In the heart of Paris, a short walk from the city’s storied opera, GE engineers are busy coding software that will allow them to create “digital twins” of machines. These virtual representations of the real machines live in the cloud and use as their lifeblood data captured from their parts. The engineers are partnering with Ansys, a leader in engineering simulation software, to digitally play out different scenarios, such as running an aircraft engine longer and in a hotter or wetter environment. They the use the insights gained from these tests to maximize output and minimize downtime by spotting problems before they lead to an unplanned outage.
This predictive maintenance is not only about using physical sensors on the machines. It is also about using virtual sensors, especially in places where you can’t use a physical sensor.
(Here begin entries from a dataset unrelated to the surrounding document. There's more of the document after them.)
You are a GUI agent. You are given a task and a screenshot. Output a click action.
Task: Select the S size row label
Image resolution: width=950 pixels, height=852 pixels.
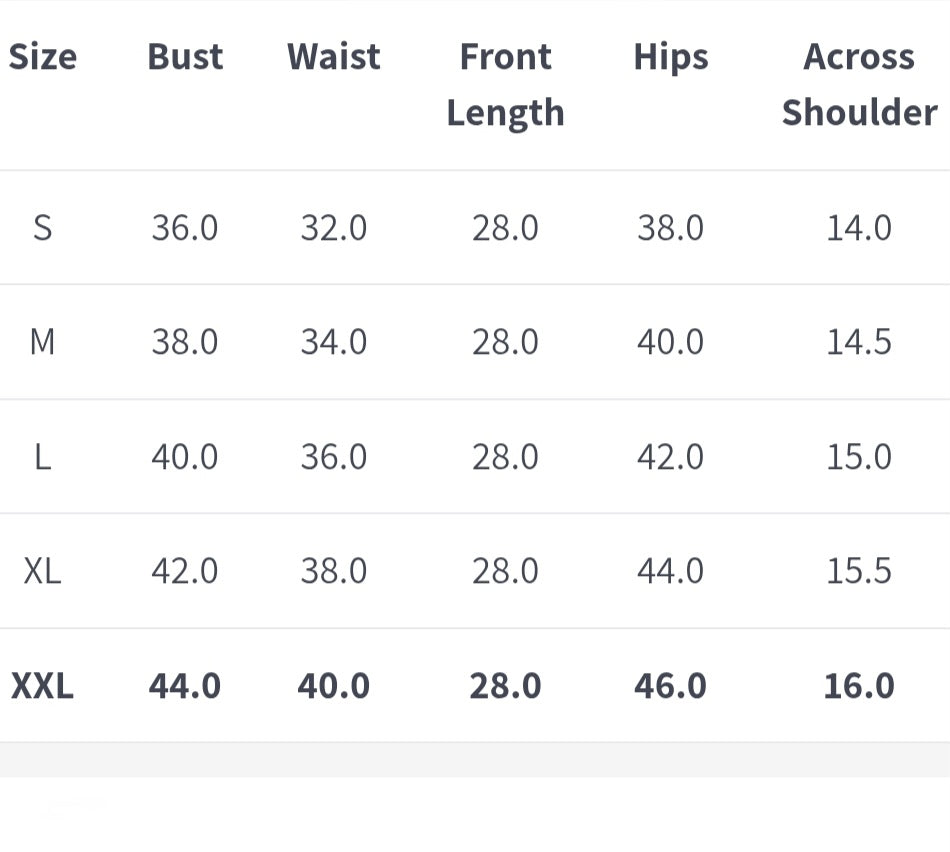coord(42,228)
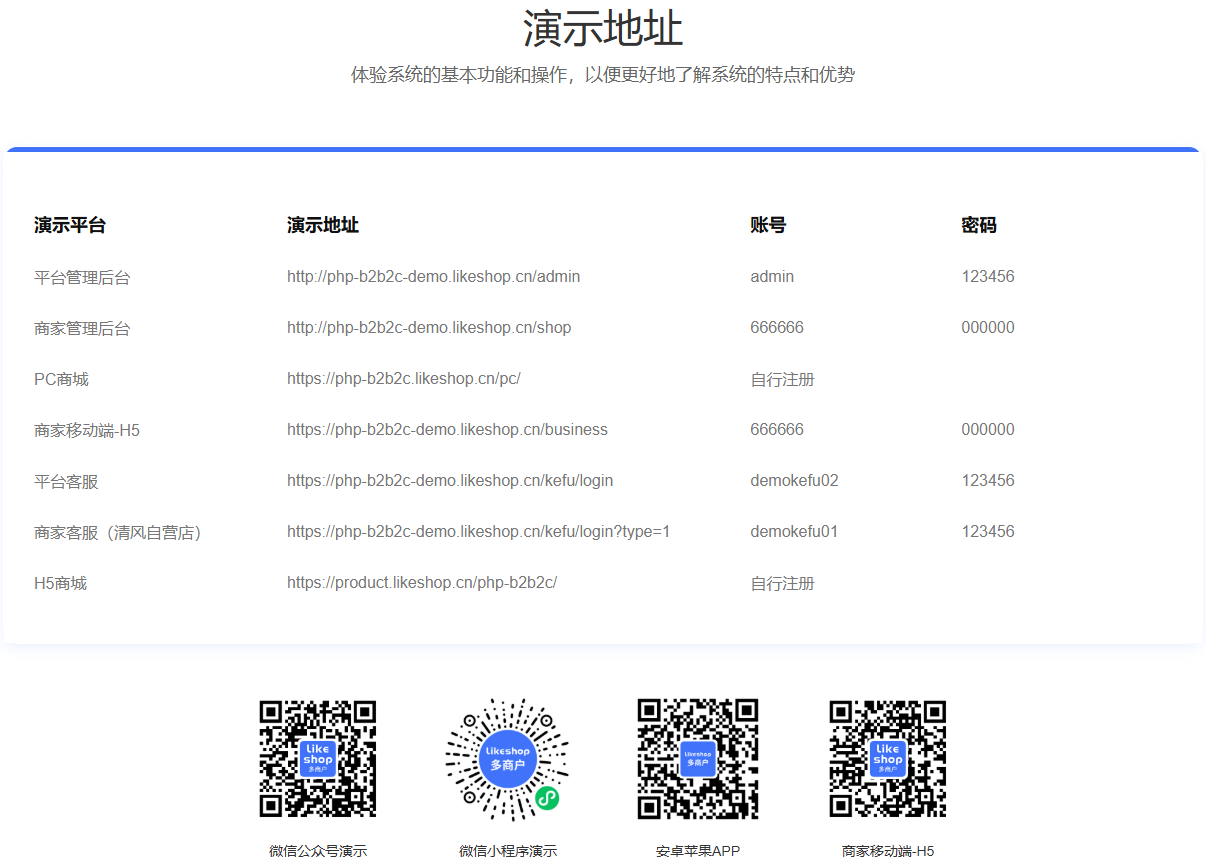
Task: Click the 微信小程序演示 caption
Action: pos(508,851)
A virtual sensor results from the ability to guess fairly precisely a value (such as temperature or pressure) by using other data from sensors and smart algorithms based on historical data or models.
For instance, GE engineers have developed a digital twin of the Haliade 150-6 wind turbine’s yaw motors, which enable the 6-megawatt turbine to rotate and position itself into the wind. This digital twin simulates, through virtual sensors, the temperature at various parts of the motors.
Why is that so important? “The better you monitor the temperature, the better you know the impact of the way you are using it,” says Hervé Sabot, engineering director at GE’s Digital Foundry in Paris. “The challenge here is to boost the capacity of our customer’s assets to avoid outages and have them perform as fast as possible.”
One way to keep tabs on the motors involves continuously checking their internal temperature, which is difficult to estimate.
For Sabot and his team, tracking the temperature was an exciting challenge. They decided to use Ansys simulation tools to compute the motor’s internal temperature from a model. They accomplished this by tracking the electrical current feeding into the wind turbine motors.
Using algorithms built on Predix, GE’s software platform for the industrial internet, and a modelling approach developed by Ansys, they can now estimate the motor temperature at any given moment. At the Foundry, they can also monitor how the motors perform under different strains over time and learn more about operating them at peak efficiency. In the field, engineers are able to use an app with a dashboard connected to the twin to monitor the motors’ temperature and decide whether to pull back on the power or push the motors a little harder. “For the simulation, thanks to the digital twin we only need to know the current to understand the temperature and optimize the use of the motor,” Sabot says.
Right now, engineers are using simulated data at the Foundry to perfect the app before moving it into the field, where some 1.2 million GE digital twins of jet engines, gas turbines and locomotives are already working. As with these wind turbines, any industrial assets could benefit from digital twins and virtual sensors. That will mean not only even more efficient and sustainable assets but also a safer, more comfortable experience for the crews who are tasked with keeping them healthy.